Austenitic grades of stainless steel typically contain a minimum of 16-26% chromium and 6-22% nickel.
308 Grade stainless steel, for example, is also referred to as 18-8 stainless steel and contains about 18% chromium and 8% nickel.
Austenitic stainless steel can be hardened by cold working, but not by heat treatment. In the annealed condition, all are nonmagnetic, although some may become slightly magnetic by cold working. At room temperature, the 300 Series stainless steels retain an austenitic microstructure. While resistance to corrosion is their principal attribute, they are also selected for their excellent strength properties at high or extremely low temperatures. They are considered to be the most weldable of the high-alloy steels. Comparatively, little trouble is experienced in making satisfactory welded joints if their inherent physical characteristics and mechanical properties are given proper consideration.
The principal criteria for selecting stainless steel is usually resistance to corrosion, and while most consideration is given to the corrosion resistance of the base metal, additional consideration should be given to the filler material and to the base metal immediately adjacent to the weld zone.

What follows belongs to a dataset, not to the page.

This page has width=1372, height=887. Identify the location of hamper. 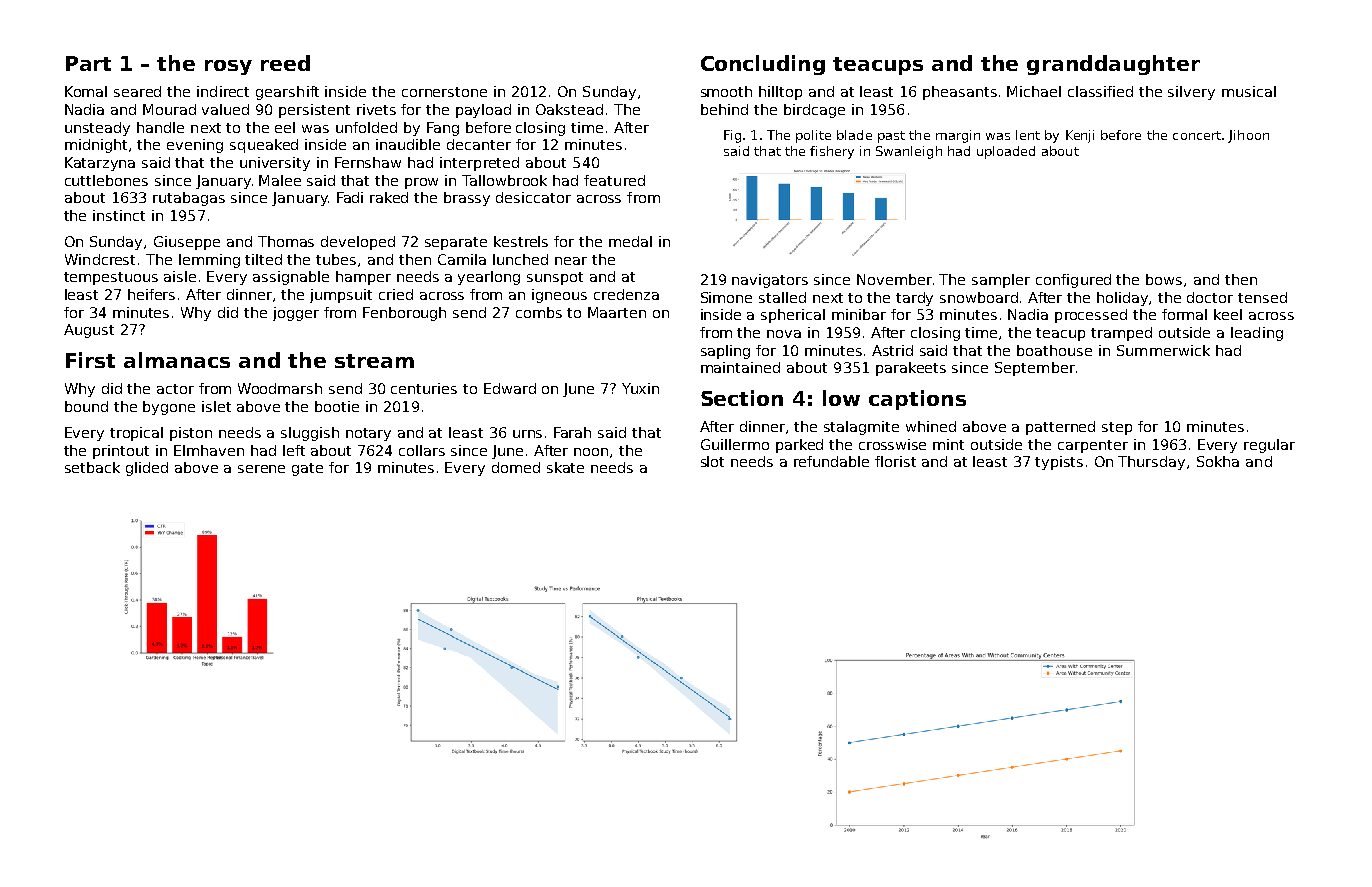
(363, 278).
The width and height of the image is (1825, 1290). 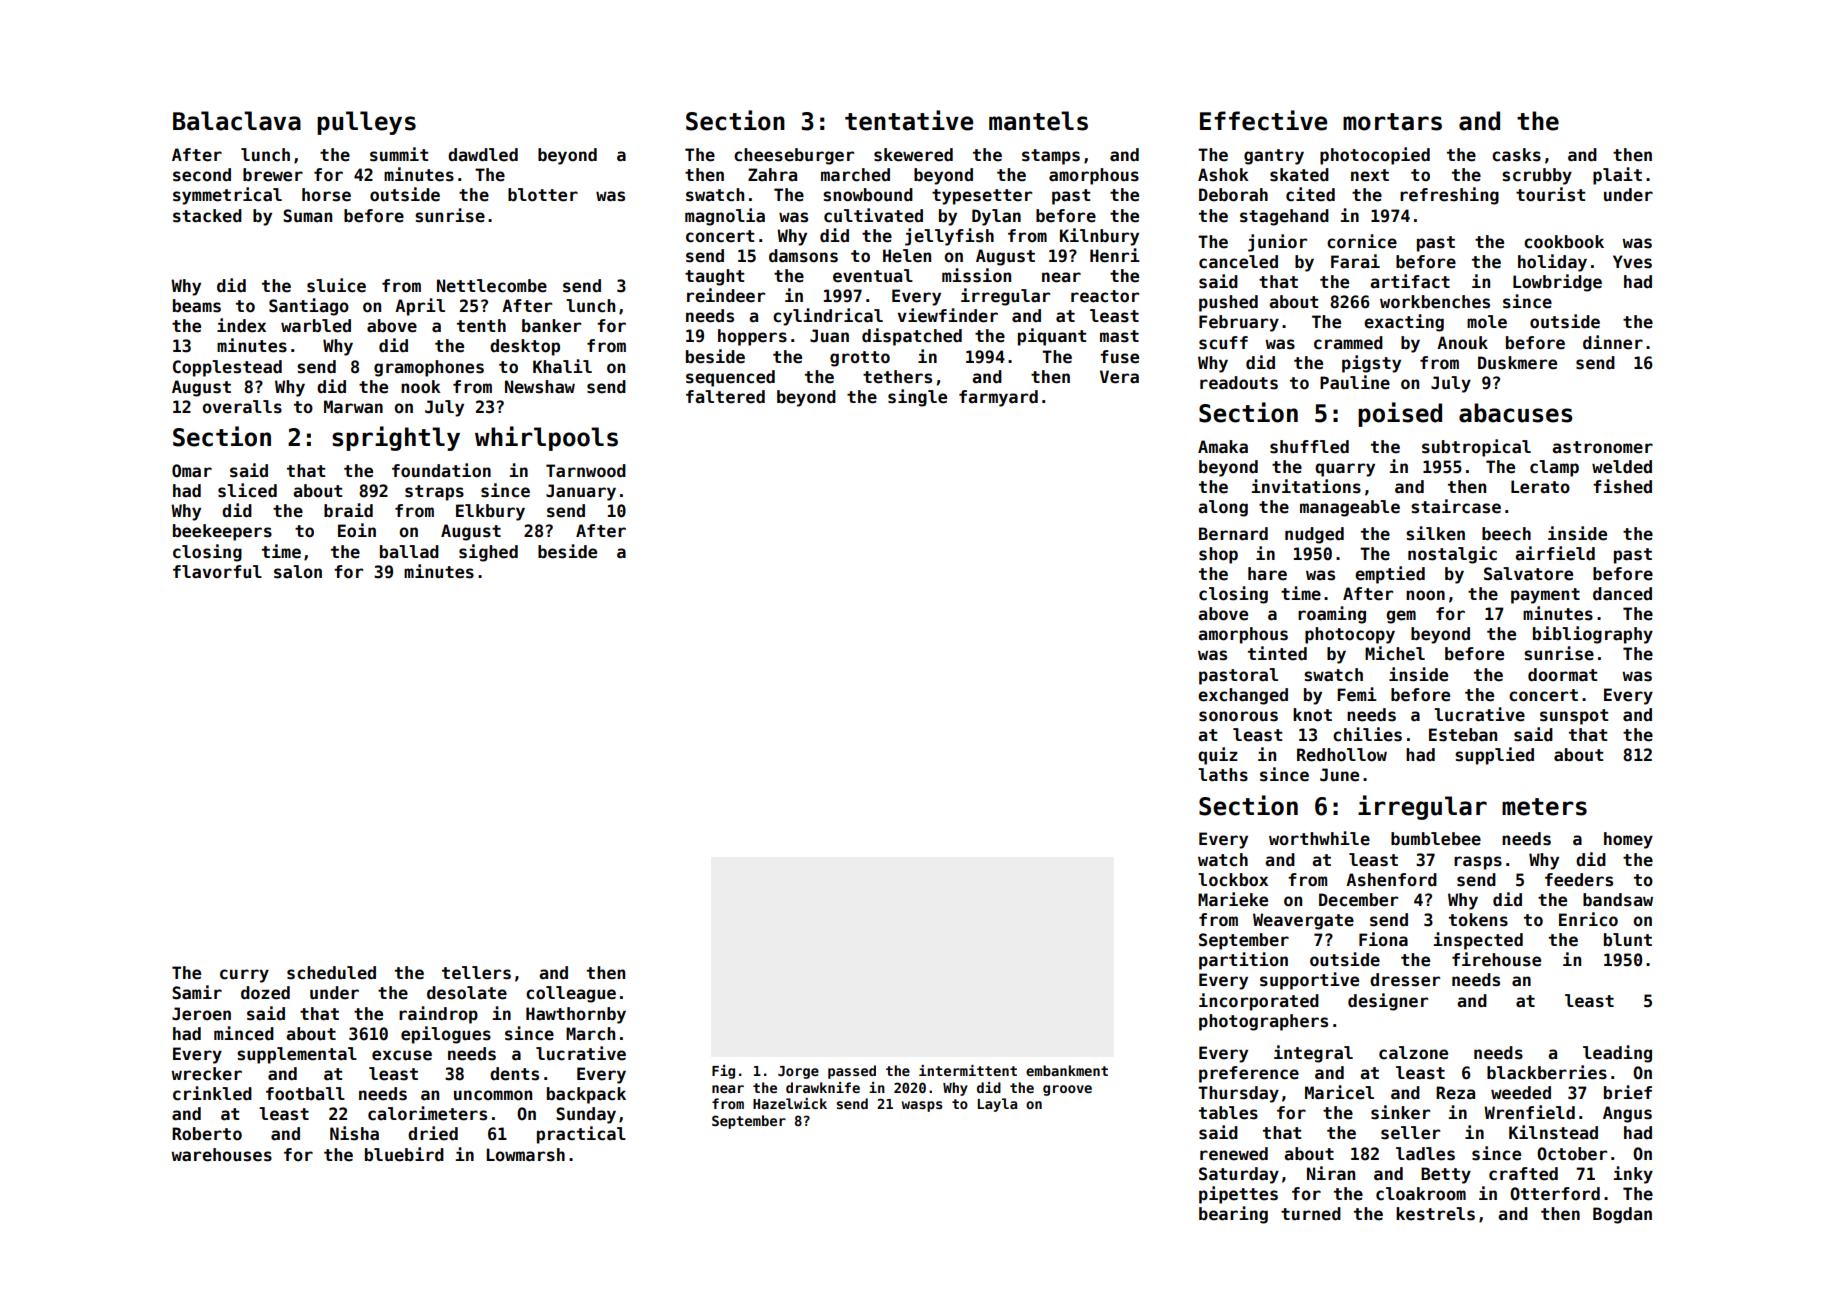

Welding naturally produces a temperature gradient in the metal being welded, ranging from the melting temperature of the fused weld metal to ambient temperature at some distance from the weld.
Because of the long-term cost-effectiveness and inherent corrosion resistance of stainless steel, it has become a staple material across many industries. TIG welding stainless steel poses a number of distinct challenges, the greatest of which are carbide precipitation and distortion. The key to preventing these issues is good heat control, correct travel speeds, and adequate gas coverage.